On the weekend I fitted her out with the new Fuji K guides which have a radically swept forward angle that is said to assist in the utilisation of braided lines on fixed spool / Threadlines as well as still being suitable for the more traditional applications with Multipliers. 

First impressions of the guides have been favourable and the way they set up on the rod was also pleasing. With the guides available I have the rod set up with single foots at the tip and the double foot guides at the butt and mid section. The single foots allow for a lighter build with less binding and highbuild / finish to ensure the tip retains its crisp feel and recovery as much as possible. 










*Main Stripper Guide*










*As it would sit for a fixed spool*

The rod had eight guides in this configuration and it held the line clear with the Multiplier s well as providing a good flow and layup for the threadline that I decided to test the rod with . In this case my Daiwa Emblem pro loaded with 0.28mm line and casting 100 gram leads. This was in keeping with the clean beach light weight theme. 










*Single foots on the tip and braid which I will be testing the rod with in the near future.*

As you will see in the attached video the rod performs well with the fixed spool even if I don't as I prefer using the muliplier but feel that a number of anglers will be wanting this set up for fixed spool application both with mono and braided lines. 
As testing progresses on water I will see if I can capture the way the rod registers bites, with the braid and the fine tip and sharp recovery characteristics I feel that this will be excellent but as they say the proof will be in the pudding. 

http://www.youtube.com/watch?v=-crUKGS7Obo

I will also get some footage courtesy of Lee Andrews which will show the way the line flows through the K guides , and I must say that with the Emblem pro I didn't feel that the cast was being impeded to any great degree , slight variations in the guide placement will also show improvements in this area of the rods performance as well so this will also be looked at in our aim to get the most from this new rod. 

Stay tuned for updates hopefully with a few good fish coming to hand both with my usual multiplier set up as well as the fixed spool.


----------



## Hooked Up (Feb 6, 2009)

wow!!!!!!! at low reel fixed spool that looks wild as hell........cant wait to see the production rod hit the market


----------



## The Crew (Jul 8, 2007)

Nice report Jeremy! Look forward to following this through to completion!


----------



## Kwesi W. (Apr 14, 2006)

great report.. Im also interested to see how the Ultima braid performs..


----------



## Jeremy Schrader (Feb 7, 2009)

Reel seat is adjustable and can be set anywhere along the butt basically.


----------



## AbuMike (Sep 3, 2007)

The Crew said:


> Nice report Jeremy! Look forward to following this through to completion!
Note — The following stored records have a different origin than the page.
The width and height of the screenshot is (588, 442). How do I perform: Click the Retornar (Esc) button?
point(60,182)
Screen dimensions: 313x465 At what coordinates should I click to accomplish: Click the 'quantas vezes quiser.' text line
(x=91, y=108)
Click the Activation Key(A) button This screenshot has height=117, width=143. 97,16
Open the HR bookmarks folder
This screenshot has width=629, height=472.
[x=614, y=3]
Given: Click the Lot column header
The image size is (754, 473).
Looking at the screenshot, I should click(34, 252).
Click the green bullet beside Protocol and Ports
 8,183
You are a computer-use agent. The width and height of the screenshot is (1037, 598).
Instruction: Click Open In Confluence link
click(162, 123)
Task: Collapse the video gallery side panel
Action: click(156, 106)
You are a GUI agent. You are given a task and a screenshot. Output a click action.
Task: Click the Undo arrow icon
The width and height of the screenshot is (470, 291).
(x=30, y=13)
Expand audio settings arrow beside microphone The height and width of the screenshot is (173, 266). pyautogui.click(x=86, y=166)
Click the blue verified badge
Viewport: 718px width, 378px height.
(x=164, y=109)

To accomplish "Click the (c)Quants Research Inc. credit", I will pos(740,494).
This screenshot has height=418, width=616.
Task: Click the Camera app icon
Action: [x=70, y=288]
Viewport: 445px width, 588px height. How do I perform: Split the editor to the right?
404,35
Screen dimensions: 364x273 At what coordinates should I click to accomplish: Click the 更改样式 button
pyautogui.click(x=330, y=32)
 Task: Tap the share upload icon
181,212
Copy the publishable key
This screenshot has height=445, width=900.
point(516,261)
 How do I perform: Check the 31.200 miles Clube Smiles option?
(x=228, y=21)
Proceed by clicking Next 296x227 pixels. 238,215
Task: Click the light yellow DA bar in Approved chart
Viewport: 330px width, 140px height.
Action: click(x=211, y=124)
+1.....I aquired a ccc and am really starting to like it...


----------



## Jeremy Schrader (Feb 7, 2009)

Here is some video footage that Lee Andrews did when we were testing both the TTLD SM as well as the CP 6 to 10.

http://www.youtube.com/watch?v=ncQLtVrsEO4


----------



## Kwesi W. (Apr 14, 2006)

very impressive casting.... Lee, seems to have tons of power...


----------